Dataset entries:
□ □ □ □ □
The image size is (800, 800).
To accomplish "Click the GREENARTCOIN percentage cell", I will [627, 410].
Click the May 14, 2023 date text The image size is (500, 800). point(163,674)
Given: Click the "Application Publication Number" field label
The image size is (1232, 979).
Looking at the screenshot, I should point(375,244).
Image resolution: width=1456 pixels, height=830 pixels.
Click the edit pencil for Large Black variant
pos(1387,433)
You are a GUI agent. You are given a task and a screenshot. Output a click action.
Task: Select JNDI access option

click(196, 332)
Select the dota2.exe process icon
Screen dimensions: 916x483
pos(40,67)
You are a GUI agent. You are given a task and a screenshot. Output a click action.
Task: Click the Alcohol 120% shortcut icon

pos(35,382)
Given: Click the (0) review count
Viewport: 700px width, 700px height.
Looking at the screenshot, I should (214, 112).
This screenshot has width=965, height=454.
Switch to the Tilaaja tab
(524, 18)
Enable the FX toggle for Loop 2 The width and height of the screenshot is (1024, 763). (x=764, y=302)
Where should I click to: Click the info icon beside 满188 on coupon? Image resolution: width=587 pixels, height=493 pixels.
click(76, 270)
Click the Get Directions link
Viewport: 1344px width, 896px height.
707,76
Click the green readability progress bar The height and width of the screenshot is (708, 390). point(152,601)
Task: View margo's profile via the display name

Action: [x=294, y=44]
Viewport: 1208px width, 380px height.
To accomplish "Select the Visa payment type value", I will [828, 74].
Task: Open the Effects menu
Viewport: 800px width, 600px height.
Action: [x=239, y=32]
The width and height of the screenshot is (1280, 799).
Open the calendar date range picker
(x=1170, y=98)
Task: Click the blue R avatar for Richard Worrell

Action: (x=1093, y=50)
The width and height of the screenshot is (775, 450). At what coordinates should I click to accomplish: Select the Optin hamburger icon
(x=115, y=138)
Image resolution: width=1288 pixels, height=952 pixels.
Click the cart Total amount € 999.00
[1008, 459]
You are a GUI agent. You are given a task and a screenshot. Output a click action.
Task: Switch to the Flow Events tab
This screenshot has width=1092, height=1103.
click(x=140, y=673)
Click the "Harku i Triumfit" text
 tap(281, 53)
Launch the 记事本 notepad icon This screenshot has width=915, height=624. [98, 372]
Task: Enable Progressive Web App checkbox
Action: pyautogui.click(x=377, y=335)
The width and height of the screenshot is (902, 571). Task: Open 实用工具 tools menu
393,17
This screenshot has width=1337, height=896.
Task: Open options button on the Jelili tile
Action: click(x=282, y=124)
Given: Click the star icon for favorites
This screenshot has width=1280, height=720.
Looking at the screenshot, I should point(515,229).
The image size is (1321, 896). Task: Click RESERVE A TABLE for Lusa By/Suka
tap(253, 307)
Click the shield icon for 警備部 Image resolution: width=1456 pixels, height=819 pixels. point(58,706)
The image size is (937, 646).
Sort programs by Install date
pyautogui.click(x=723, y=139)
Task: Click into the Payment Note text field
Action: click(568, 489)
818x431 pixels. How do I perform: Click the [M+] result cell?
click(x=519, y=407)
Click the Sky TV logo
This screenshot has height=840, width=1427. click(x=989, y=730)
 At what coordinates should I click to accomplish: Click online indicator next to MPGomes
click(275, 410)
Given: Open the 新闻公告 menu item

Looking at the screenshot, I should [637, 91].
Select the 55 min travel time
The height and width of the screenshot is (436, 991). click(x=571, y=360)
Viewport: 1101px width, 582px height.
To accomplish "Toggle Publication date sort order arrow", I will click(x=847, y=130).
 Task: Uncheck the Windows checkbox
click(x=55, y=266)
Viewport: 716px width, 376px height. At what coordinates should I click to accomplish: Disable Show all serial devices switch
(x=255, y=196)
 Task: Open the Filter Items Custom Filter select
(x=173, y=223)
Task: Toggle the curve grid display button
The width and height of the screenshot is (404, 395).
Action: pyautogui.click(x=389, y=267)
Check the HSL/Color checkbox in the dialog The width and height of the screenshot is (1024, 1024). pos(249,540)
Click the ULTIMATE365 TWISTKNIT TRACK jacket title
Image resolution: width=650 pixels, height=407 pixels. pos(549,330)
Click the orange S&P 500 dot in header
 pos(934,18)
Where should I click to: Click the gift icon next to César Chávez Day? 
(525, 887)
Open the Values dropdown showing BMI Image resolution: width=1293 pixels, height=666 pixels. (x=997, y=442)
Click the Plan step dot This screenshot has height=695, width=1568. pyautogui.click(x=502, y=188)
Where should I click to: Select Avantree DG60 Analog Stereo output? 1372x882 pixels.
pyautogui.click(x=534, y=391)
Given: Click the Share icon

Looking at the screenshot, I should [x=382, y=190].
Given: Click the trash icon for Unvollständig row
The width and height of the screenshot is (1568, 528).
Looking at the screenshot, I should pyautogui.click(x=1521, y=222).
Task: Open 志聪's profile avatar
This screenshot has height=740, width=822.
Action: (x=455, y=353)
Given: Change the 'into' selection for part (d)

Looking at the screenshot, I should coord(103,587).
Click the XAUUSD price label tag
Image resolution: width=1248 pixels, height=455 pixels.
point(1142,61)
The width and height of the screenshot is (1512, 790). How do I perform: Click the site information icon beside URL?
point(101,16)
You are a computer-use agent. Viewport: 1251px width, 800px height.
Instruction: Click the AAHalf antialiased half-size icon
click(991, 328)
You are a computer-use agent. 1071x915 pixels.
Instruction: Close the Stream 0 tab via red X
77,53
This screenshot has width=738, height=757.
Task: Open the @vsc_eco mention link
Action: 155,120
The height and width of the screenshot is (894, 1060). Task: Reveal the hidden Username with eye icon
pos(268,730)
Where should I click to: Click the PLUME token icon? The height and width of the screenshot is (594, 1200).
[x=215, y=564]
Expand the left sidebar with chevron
□ □ □ □ □
Instructions for the task = Where does the string "computer" appear in the records above? Return every line that holds it.

Finished task =
You are a computer-use agent. Viewport: 1251px width, 800px height.
You are a computer-use agent. 1071x915 pixels.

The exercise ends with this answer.